Re: PATCH: decreasing memory needlessly consumed by array_agg

From: Ali Akbar <the(dot)apaan(at)gmail(dot)com>
To: Tomas Vondra <tv(at)fuzzy(dot)cz>
Cc: "pgsql-hackers(at)postgresql(dot)org" <pgsql-hackers(at)postgresql(dot)org>
Subject: Re: PATCH: decreasing memory needlessly consumed by array_agg
Date: 2014-12-22 01:08:24
Message-ID: CACQjQLq523T8NDG0fT+inxjOLGTKidJRsF78+kxUiBCQt8rFxQ@mail.gmail.com
Views: Raw Message | Whole Thread | Download mbox | Resend email
Thread:
Lists: pgsql-hackers

>
> Another positive benefit is that this won't break the code unless it
> uses the new API. This is a problem especially with external code (e.g.
> extensions), but the new API (initArray*) is not part of 9.4 so there's
> no such code. So that's nice.
>
> The one annoying thing is that this makes the API slighly unbalanced.
> With the new API you can use a shared memory context, which with the old
> one (not using the initArray* methods) you can't.
>
> But I'm OK with that, and it makes the patch smaller (15kB -> 11kB).

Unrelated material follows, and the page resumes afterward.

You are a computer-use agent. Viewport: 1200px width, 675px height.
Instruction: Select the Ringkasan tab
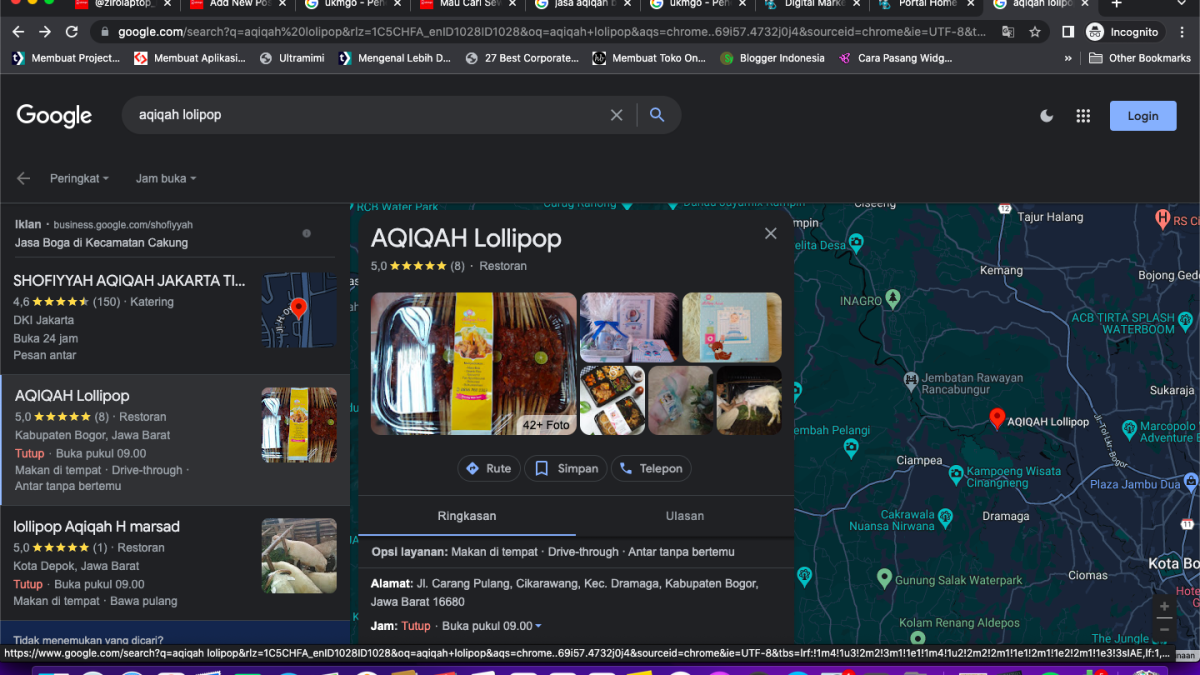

Yes, with this API, we can backpatch this patch to 9.4 (or below) if we
need it there.

I think this API is a good compromise of old API and new API. Ideally if we
can migrate all code to new API (all code must call initArrayResult* before
accumArrayResult*), we can remove parameter MemoryContext rcontext from
accumArrayResult. Currently, the code isn't using the rcontext for anything
except for old API calls (in first call to accumArrayResult).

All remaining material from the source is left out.